By Prianka Sharma, Assistant Chief Counsel
From rope to clothing, biodiesel to hempcrete, plant-based ingestible protein to CBD balm, the uses of hemp are far-reaching. Up until the passage of the 2018 Farm Bill however, it was illegal (aside from a few exceptions discussed below) for the public to grow hemp in the United States. This first changed under the 2014 Farm Bill, when state departments of agriculture and higher education institutions were permitted to produce hemp for research purposes. In 2018, Congress took definitive steps to legalize the production of hemp by removing it from the list of controlled substances altogether and tasking the U.S. Department of Agriculture (USDA) with creating regulations and administering a program for domestic hemp production.
In response to this law on October 31, 2019, USDA published an interim final rule for domestic hemp production with two main components. One component outlined the procedure for state departments of agriculture and Indian tribes to apply to administer their own production programs. If these entities chose not to administer their own programs, however, they could use a program administered by USDA. For those states that ban hemp production, the state law would control, and production would remain illegal. However under the Farm Bill, those states would have to allow interstate transport of hemp products. The second component of the rule laid out requirements that all producers must meet in order to legally grow hemp, regardless of who administered the plan. These requirements are summarized in this fact sheet published by Advocacy.
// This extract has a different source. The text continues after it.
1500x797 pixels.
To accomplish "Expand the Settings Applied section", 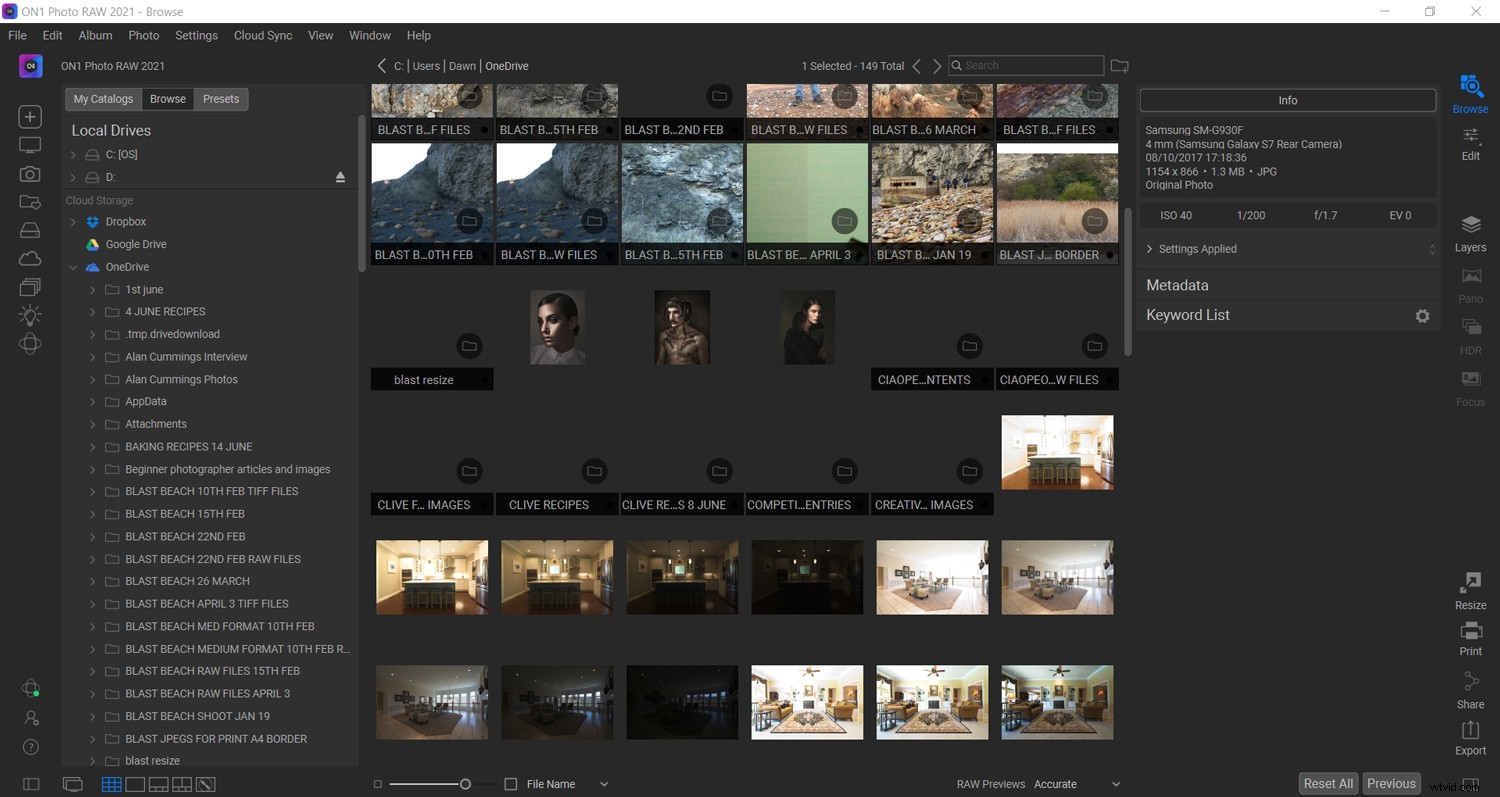I will [x=1151, y=248].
Recognizing the immense interest small growers have in the rule and in growing hemp in the country, and the resulting potentially billion dollar industry, Advocacy embarked on an ambitious and lengthy outreach effort to hear from small businesses. In November, Advocacy presented at a hemp symposium in Arizona. At the symposium Advocacy spoke with producers, small labs, and distributors of hemp products from around the country. Advocacy also met with small growers and the Arizona Department of Agriculture to learn about their program. It was here that Advocacy staff were first introduced to the concerns that many other producers would later echo.
Advocacy then attended a hemp summit in Kentucky where staff spoke with small growers, representatives of the Kentucky Farm Bureau, and representatives of university hemp programs. Being one of the first states to implement a hemp production plan, producers in this state had several thoughts about the rule and its impact on their ability to grow hemp. Advocacy also learned about the concerns that educational institutions have with the program, and the wide reach the rule would have if left as-is without modification.
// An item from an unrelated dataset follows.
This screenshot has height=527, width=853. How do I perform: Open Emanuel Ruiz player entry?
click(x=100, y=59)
In December, Advocacy toured a small hemp farm in Virginia to learn about how the crop is grown and harvested. On this farm, the producers are using their hemp to create biofuel, bedding for livestock, fiber for clothing and rope, and various other products. During this visit, Advocacy learned about the various non-CBD uses for hemp, and that the rule as written would stifle the ability of small producers to grow for purposes other than manufacturing CBD products. It should be noted that USDA’s rule does not differentiate between hemp grown for CBD uses, and hemp grown for other purposes.
Advocacy also held its own forum in Pennsylvania where concerns were raised about the length of time between testing and harvest, especially for those growers that do not use technology, such as Amish communities. Finally, in an effort to obtain diverse perspectives, Advocacy staff attended events and spoke with small growers, state departments of agriculture, distributors of hemp and CBD products, universities, and small labs in the District of Columbia and 17 states: California, Colorado, Florida, Idaho, Illinois, Iowa, Maine, Maryland, Minnesota, Nevada, New Jersey, New York, North Carolina, Oregon, Tennessee, Vermont, and Wisconsin.
The one commonality that all stakeholders expressed was the “chilling” effect the rule would have on the hemp industry. Advocacy summarized the key points made by small businesses in a public comment letter sent to the Secretary of Agriculture on January 29, 2020.
Following the conclusion of the public comment period, and in response to stakeholder comments including those of Advocacy, USDA published guidance regarding certain testing and sampling requirements. This guidance directly addresses some of the concerns raised and adds leniency to the regulated industry with respect to the requirements of Drug Enforcement Agency certified labs, and destruction of non-compliant crops.
At this stage, Advocacy and the regulated community are eagerly awaiting further action from the agency including additional guidance, and the publication of a final rule by fall of 2021. The hemp community is hopeful that the agency will consider some key modifications to the rule so that hemp can blossom into a successful industry.